Medical team targeting stomach cancer in North

A NWT hamlet is the testing ground for innovative treatment of a disease that is twice as common in Arctic natives

ANDRÉ PICARD

From Monday's Globe and Mail

As the doctor slid the long narrow plastic tube in her nose, down her esophagus and into her stomach, the tears welled up in Annie Buckle's eyes.

The procedure - an esophagogastroduodenoscopy - is not painful, but the memories it evokes are vivid and raw. Just two months ago, Ms. Buckle's mother died of stomach cancer. In recent years, she has lost two other close family members to the rare, deadly disease.

Now doctors are trying to figure out if Ms. Buckle, a 54-year-old childcare worker in Aklavik, NWT, is also at risk.

Virtually everyone in the tiny Arctic hamlet, which hugs the shores of the Mackenzie River Delta, knows someone who has succumbed to stomach cancer. No one knows exactly why, but the likely culprit is the bacterium Helicobacter pylori, which is endemic in the North.

To unravel the mystery, a team of nurses and physicians from Edmonton and Yellowknife descended on Aklavik last week.

The first step is to "scope" the 300-plus adult residents - to take samples from their stomach lining to look for H. pylori. This has transformed the health centre into a hub of activity.

Once the testing and laboratory analysis is done, researchers plan to return to Aklavik with a treatment plan, one that will virtually eradicate H. pylori and should sharply reduce future cases of stomach cancer.

"Nothing like this has been done anywhere in the world before. It's very exciting," said Bob Bailey, a gastroenterologist and medical officer for the Northern Health Services Network at Capital Health in Edmonton. "This is world-class medical care being delivered in a remote community."

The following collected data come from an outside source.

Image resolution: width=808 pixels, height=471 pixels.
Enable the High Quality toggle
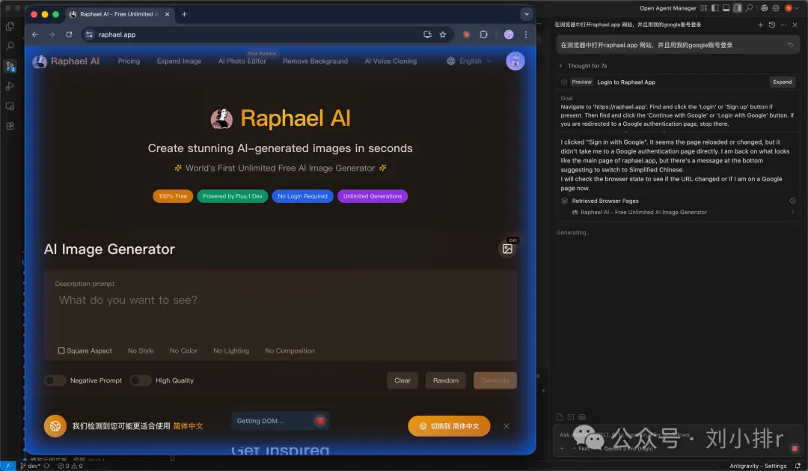141,380
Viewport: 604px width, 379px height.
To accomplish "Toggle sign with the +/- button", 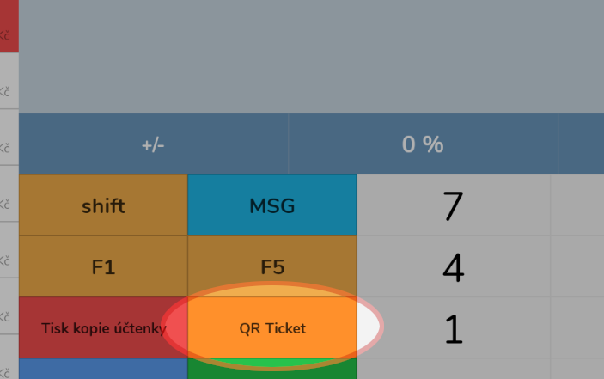I will point(153,144).
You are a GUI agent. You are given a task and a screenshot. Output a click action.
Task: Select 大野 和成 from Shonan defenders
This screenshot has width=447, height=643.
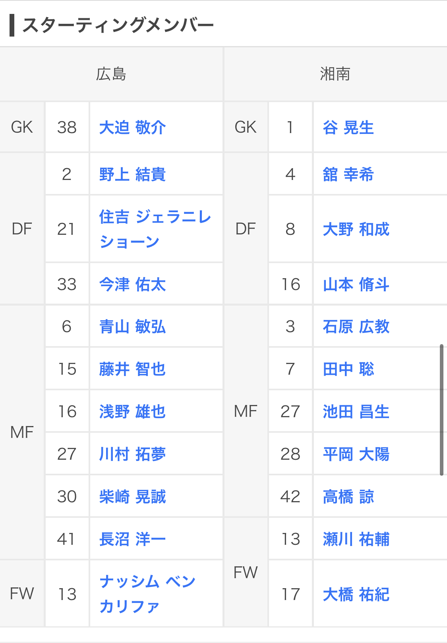pyautogui.click(x=356, y=229)
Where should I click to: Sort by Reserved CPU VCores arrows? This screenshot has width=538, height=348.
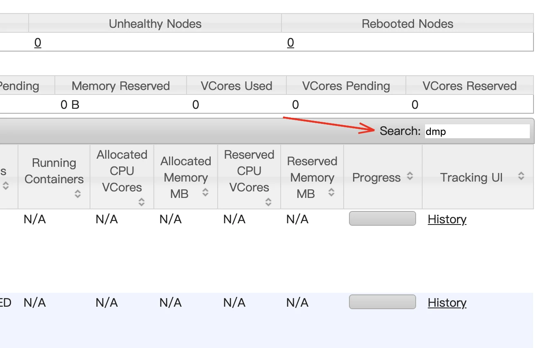pyautogui.click(x=268, y=202)
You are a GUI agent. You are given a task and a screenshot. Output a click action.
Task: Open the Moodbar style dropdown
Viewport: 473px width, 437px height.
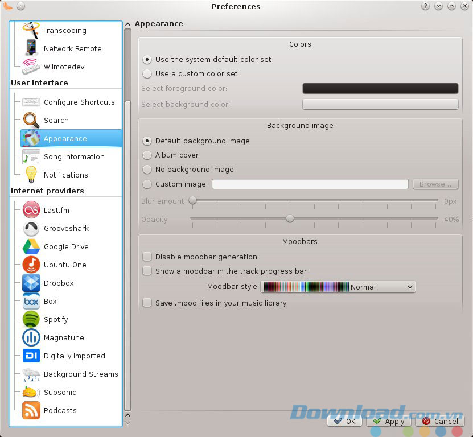pyautogui.click(x=338, y=287)
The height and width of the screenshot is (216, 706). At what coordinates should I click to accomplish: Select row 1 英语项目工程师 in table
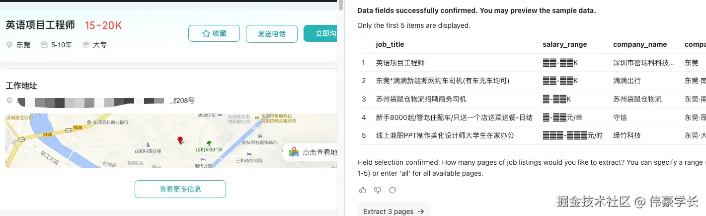pyautogui.click(x=400, y=63)
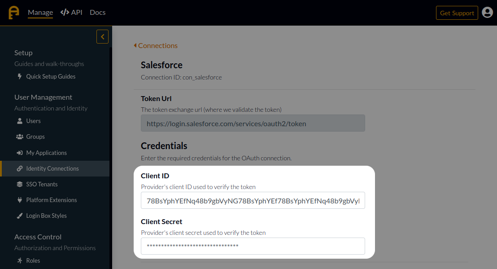
Task: Open Platform Extensions via its icon
Action: pyautogui.click(x=20, y=200)
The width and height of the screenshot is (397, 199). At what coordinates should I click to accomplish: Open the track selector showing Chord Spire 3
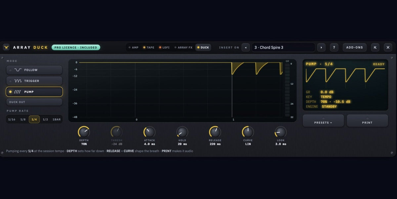[x=284, y=47]
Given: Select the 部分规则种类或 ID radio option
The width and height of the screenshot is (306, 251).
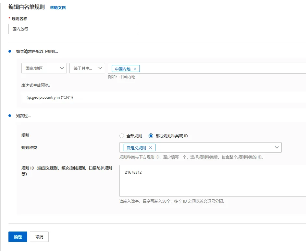Looking at the screenshot, I should pyautogui.click(x=151, y=136).
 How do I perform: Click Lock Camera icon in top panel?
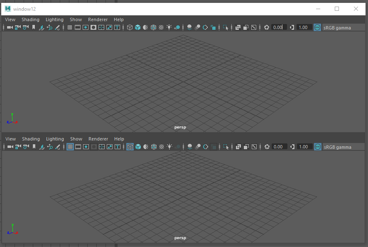(18, 27)

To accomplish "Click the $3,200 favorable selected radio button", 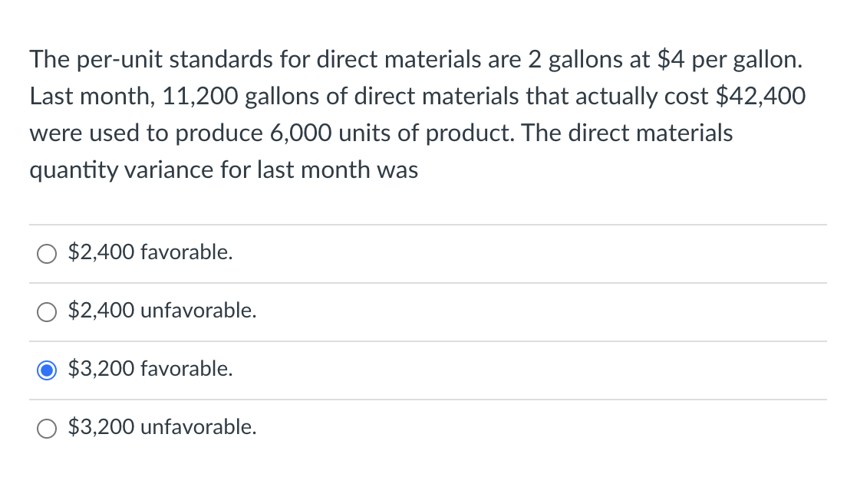I will pyautogui.click(x=46, y=370).
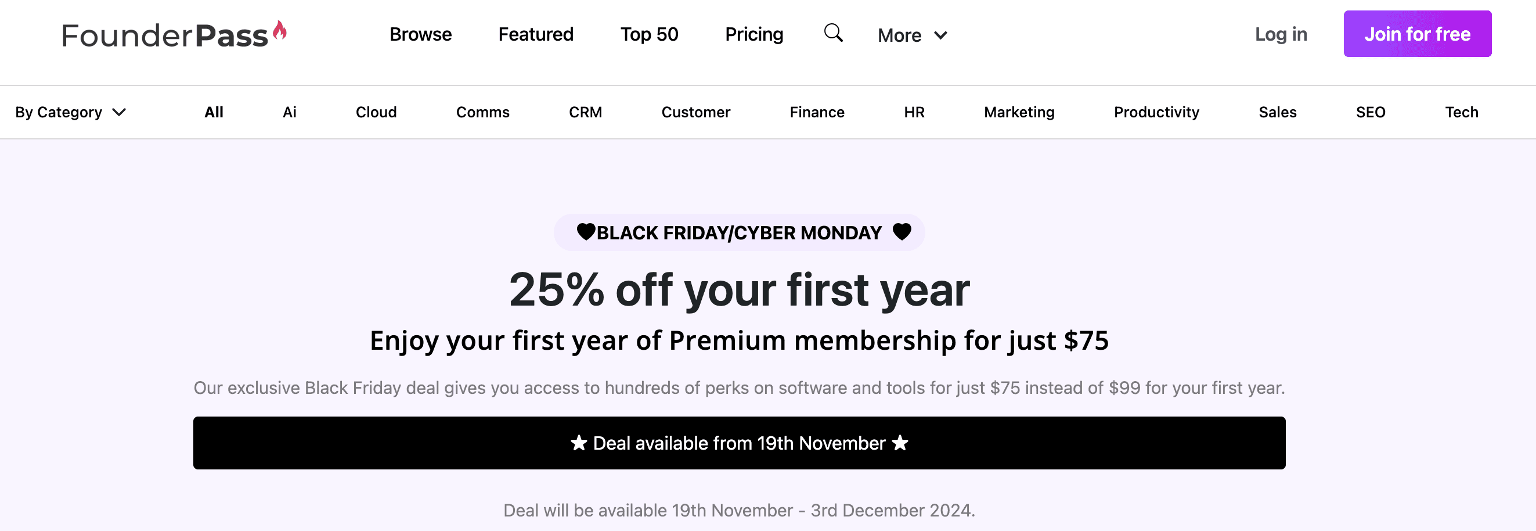Switch to the Cloud category
Viewport: 1536px width, 531px height.
tap(376, 112)
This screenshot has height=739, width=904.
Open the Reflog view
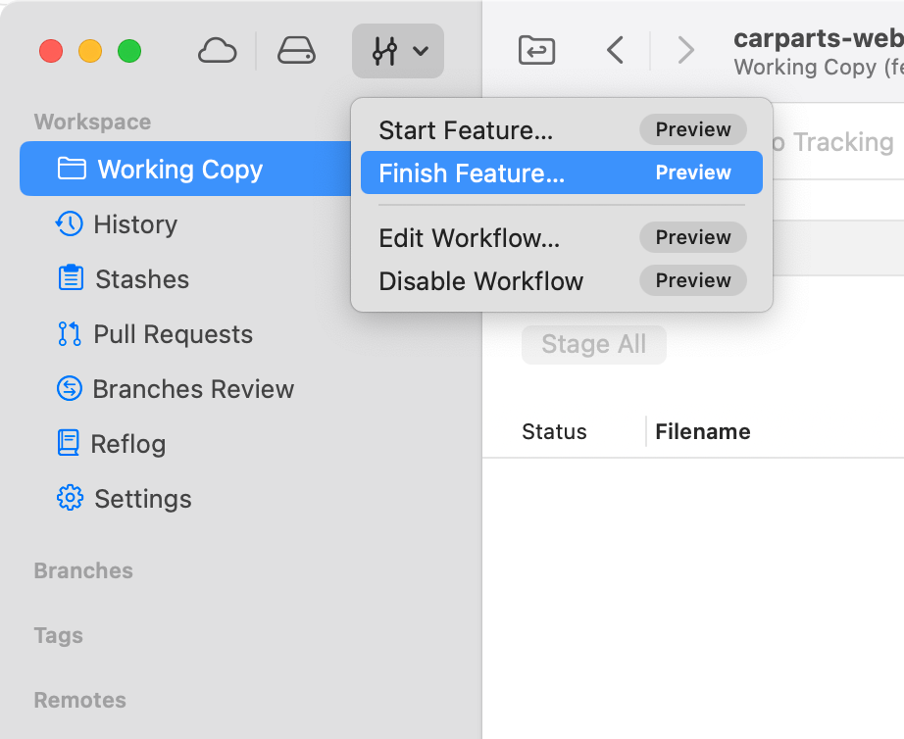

John Morse, the medical director of Stanton Territorial Health Authority in Yellowknife, said the stomach-cancer project is important in itself, but "it will also serve as a model for dealing with other health issues in the North."

He said public-health officials across the circumpolar region - in Alaska, Russia and Greenland - are monitoring the project closely to see what they can learn.

Helicobacter pylori is a spiral-shaped bacterium that lives in the stomach and duodenum (a section of intestine just below the stomach). It is the source of one of the most common bacterial infections in the world, the principal cause of peptic ulcers and stomach cancer.

In Canada, stomach cancer is not that common. There are about 2,850 new cases diagnosed each year and 1,850 deaths, according to the Canadian Cancer Society.

But when NWT Health and Social Services compiled the territory's first cancer statistics in 2002, they showed that the rate of stomach cancer - particularly among First Nations and Inuit people - was double that of the rest of Canada. (The population of Aklavik is made up principally of Inuvialuit and Gwich'in people.)

Worse yet, while cancer is generally an affliction of the elderly, stomach cancer tends to kill young adults. "When I started, it bowled me over to see all these young people with stomach cancer," Dr. Morse said.

Biologically, H. pylori is the underlying cause of stomach cancer, but there are socioeconomic factors that play an important role too, such as poverty and poor housing.

A study published last month in the medical journal Public Library of Science showed that the more siblings a person has, the higher the risk of stomach cancer. Having seven or more siblings - not uncommon in the North - doubles the risk.

"Epidemiologically, it happens in families where kids share the same bed," Dr. Bailey said. H. pylori is transmitted from person to person through exposure to saliva and feces.

About half the world is believed to have H. pylori bacteria living in their gut, so it is not the sole factor in stomach cancer.

Diet also plays a role, notably a diet heavy in salted and smoked foods and red meat, which describes the traditional aboriginal diet. (Japan and Korea, where the diet is dominated by smoked, salted and pickled foods, have rates of stomach cancer similar to Canada's North.)

In conducting the tests, Dr. Bailey said, researchers are looking to see what strain of H. pylori is circulating in Aklavik. The cagA strain is more likely to cause stomach cancer. Knowing the strain will also allow researchers to tailor treatment plans for those who are infected.

"The good news is that H. pylori is easy to treat," Dr. Bailey said. "Two antibiotics and a proton pump inhibitor for 90 days and you're cured."

Aklavik Mayor Knute Hansen was one of the first in line to be tested. He underwent a preliminary breath test and was shocked to learn that he tested positive for H. pylori. So last week Mr. Hansen went to be scoped.

"I'm glad I got it done. I have no stomach problems myself but I'm going to take the treatment," he said.

Mr. Hansen said the arrival of the research team is a watershed moment for the community and for the delivery of health care in the North.

"We've been talking about this for 20 years. Everybody knows that stomach cancer is a real problem here - it hits the young, the elders, whole families," Mr. Hansen said. "Finally, we're dealing with this problem and that's great."